>> Start PROVIDED DATA
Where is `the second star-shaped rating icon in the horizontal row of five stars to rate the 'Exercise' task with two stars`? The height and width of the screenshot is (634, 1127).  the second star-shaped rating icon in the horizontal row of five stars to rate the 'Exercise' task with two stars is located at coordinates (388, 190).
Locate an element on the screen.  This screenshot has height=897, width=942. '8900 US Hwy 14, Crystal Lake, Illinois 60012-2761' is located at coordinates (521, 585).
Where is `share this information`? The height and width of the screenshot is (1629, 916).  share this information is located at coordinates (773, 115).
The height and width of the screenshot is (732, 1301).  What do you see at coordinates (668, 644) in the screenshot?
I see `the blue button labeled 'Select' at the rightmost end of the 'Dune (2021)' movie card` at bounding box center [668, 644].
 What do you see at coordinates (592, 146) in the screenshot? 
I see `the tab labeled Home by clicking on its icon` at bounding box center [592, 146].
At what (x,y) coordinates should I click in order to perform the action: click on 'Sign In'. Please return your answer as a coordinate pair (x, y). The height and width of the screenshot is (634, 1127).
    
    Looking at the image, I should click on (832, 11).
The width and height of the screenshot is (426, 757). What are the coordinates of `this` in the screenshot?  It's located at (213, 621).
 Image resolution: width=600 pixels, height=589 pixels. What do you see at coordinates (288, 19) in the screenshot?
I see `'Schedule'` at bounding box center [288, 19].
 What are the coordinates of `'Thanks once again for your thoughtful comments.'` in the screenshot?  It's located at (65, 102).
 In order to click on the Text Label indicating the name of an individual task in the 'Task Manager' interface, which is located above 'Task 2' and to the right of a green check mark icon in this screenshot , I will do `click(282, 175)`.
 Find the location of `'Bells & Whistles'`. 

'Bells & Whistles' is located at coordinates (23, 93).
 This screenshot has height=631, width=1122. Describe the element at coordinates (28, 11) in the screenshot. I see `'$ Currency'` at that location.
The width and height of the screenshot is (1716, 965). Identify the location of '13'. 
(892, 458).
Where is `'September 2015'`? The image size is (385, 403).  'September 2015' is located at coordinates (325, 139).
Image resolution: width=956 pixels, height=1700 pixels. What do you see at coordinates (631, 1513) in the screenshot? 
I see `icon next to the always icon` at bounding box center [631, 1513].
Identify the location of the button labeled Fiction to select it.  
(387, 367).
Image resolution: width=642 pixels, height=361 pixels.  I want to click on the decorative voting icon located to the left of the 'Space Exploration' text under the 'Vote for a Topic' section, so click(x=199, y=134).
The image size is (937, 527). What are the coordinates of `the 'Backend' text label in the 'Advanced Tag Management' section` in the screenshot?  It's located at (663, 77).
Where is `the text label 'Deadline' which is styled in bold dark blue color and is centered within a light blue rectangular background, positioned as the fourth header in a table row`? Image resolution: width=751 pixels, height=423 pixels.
>> End PROVIDED DATA
● DIRECTION: Copy the rows word for word, from the line with "The height and width of the screenshot is (732, 1301)." to the line with "Looking at the", including both of those lines.

● FULL SOLUTION:
The height and width of the screenshot is (732, 1301).  What do you see at coordinates (668, 644) in the screenshot?
I see `the blue button labeled 'Select' at the rightmost end of the 'Dune (2021)' movie card` at bounding box center [668, 644].
 What do you see at coordinates (592, 146) in the screenshot? 
I see `the tab labeled Home by clicking on its icon` at bounding box center [592, 146].
At what (x,y) coordinates should I click in order to perform the action: click on 'Sign In'. Please return your answer as a coordinate pair (x, y). The height and width of the screenshot is (634, 1127).
    
    Looking at the image, I should click on (832, 11).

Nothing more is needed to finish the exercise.